For comparison, both sets of 2,596 unresolved chimeric transcripts and 6,496 resolved chimeras were annotated using FastAnnotator (Chen et al, 2012) and BLAST2GO (Götz et al, 2008). Neither tool flagged any of the sequences as potentially problematic, although as Figure 2 demonstrates, the use of chimeric transcripts in downstream analysis (such as genome annotation) clearly leads to unreliable results.

It is noteworthy that we had previously attempted to analyze the entire P. canadensis transcriptome using FastAnnotator, but were unable to produce usable results within a reasonable time frame. We did not attempt a full-transcriptome annotation with BLAST2GO, considering the amount of time required to access remote databases for the mapping and annotation steps.

Implementation and availabilityExisting transcript annotation tools such as BLAST2GO (Götz et al, 2008), FastAnnotator (Chen et al, 2012), and Trinotate (http://trinotate.sourceforge.net/) require web-based data submission, access to remote databases, and/or an extensive and complicated local setup (if local setup is even offered at all).
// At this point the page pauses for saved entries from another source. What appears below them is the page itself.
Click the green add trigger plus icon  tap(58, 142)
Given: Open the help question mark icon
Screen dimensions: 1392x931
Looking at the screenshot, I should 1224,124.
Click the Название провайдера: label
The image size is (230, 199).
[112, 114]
In contrast, mRNAmarkup has been implemented with a focus on simplicity, automation, data provenance, reproducibility, and reducing external software dependencies to facilitate easy local setup and portability across different operating systems. The main procedure is implemented as a batch script, with several supplementary programs included in the source code distribution. The only external software dependency is the NCBI BLAST+ suite, a common fixture on most bioinformatics systems. In addition, mRNAmarkup utilizes a modular design that supports the use of additional user-supplied databases and/or analysis steps not included in the main software distribution.

The latest stable release of mRNAmarkup is always available from the Brendel Group website. Additionally, a public development repository is maintained at GitHub.

BrendelGroup @ IUhttp://brendelgroup.org/bioinformatics2go/mRNAmarkup.php

BrendelGroup @ GitHubhttps://github.com/BrendelGroup/mRNAmarkup

AcknowledgementsThe authors express appreciation to Dr. Jenna Woody for her work during the initial stages of mRNAmarkup’s development. This work was made possible by the generous support of the NSF Plant Genome Research Program.

ReferencesChen TW, et al (2012) FastAnnotator: an efficient transcript

annotation web tool. BMC Genomics, 13(Suppl 7):S9, doi:10.1186/1471-2164-13-S7-S9.

Ferreira PG, et al (2013) Transcriptome analyses of primitively eusocial wasps reveal novel insights into the evolution of sociality and the origin of alternative phenotypes. Genome Biol, 14:R20, doi:10.1186/gb-2013-14-2-r20.

Götz S, et al (2008) High-throughput functional annotation and data mining with the Blast2GO suite. Nucleic Acids Res, 36(10): 3420-3435, doi:10.1093/nar/gkn176.

Grabherr MG, Haas BJ, et al (2011) Full-length transcriptome assembly from RNA-seq data without a reference genome. Nat Biotechnol. 9(7):644-52. doi:10.1038/nbt.1883.

Figure 2: Resolution of chimeric sequences. RNA-Seq reads from Polistes dominula assembled with Trinity and analyzed with mRNAmarkup are show by red glyphs. Orange glyphs correspond to reference proteins, and blue glyphs correspond to automated gene annotations. The transcript highlighted in green was produced by Trinity, and is clearly chimeric in light of the aligned protein evidence (and additional transcript evidence not shown). The transcripts highlighted in red were resolved by mRNAmarkup.

Figure 1: mRNAmarkup workflow. After an initial screening step to remove contaminants, mRNAmarkup’s primary search steps compare transcripts to a database of reference proteins, and then if unmatched, to a more comprehensive protein database, and if still unmatched, to a database of hypothetical proteins. Transcripts with no matches in these searches are then subject to subsequent searches against against a database of conserved protein domains and, finally, if still unmatched, to a database of microRNA sequences.